- [Task input]

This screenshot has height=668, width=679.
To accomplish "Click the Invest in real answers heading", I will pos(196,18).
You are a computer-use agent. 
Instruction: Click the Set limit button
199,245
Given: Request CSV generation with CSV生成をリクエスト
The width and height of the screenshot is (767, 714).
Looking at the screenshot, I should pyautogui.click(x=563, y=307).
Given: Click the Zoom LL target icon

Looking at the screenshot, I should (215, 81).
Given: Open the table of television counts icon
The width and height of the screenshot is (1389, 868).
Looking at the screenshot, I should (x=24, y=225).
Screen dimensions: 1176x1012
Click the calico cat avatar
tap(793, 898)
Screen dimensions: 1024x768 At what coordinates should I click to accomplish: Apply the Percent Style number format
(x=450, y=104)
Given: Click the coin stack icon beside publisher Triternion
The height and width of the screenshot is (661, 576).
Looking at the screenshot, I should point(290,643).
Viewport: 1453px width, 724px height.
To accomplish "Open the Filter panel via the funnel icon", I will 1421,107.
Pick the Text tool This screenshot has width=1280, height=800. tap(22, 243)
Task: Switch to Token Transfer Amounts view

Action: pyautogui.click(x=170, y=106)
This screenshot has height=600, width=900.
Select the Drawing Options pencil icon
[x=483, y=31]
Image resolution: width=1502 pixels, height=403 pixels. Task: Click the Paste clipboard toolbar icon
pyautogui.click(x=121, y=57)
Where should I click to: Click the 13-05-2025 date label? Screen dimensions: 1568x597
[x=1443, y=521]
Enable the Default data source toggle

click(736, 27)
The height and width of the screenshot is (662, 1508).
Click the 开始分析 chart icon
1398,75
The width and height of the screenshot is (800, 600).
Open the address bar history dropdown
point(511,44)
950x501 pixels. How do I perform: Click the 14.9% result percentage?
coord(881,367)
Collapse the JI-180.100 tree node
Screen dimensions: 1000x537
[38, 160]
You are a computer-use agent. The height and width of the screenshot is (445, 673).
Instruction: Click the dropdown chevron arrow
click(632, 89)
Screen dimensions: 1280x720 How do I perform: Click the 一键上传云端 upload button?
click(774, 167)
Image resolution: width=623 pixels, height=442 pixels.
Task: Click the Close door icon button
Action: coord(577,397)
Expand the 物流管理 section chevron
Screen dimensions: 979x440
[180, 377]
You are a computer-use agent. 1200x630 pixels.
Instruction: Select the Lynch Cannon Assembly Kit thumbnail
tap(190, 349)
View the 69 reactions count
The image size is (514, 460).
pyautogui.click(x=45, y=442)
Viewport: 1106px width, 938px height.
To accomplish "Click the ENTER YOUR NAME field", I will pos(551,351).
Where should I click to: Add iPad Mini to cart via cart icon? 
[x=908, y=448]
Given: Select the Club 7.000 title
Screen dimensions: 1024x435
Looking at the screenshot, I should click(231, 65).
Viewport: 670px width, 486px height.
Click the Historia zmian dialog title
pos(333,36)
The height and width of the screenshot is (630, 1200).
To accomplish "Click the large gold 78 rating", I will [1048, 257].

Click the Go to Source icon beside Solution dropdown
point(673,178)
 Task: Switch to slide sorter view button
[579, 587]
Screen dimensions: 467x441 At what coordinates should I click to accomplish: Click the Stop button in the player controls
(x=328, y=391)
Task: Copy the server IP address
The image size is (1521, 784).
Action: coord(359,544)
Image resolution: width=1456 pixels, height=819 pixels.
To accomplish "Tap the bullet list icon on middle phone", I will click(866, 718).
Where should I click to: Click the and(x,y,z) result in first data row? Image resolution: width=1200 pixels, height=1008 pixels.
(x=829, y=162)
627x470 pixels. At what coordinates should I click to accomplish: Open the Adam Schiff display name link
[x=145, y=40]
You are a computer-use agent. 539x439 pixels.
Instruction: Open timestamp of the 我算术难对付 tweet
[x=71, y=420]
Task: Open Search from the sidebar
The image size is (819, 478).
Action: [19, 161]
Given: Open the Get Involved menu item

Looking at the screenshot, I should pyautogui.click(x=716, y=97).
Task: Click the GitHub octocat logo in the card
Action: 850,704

- [Problem to work on] Please find out how many lines of the material contain the string "computer" and answer with the count alone.

- [Reply to the exercise] 4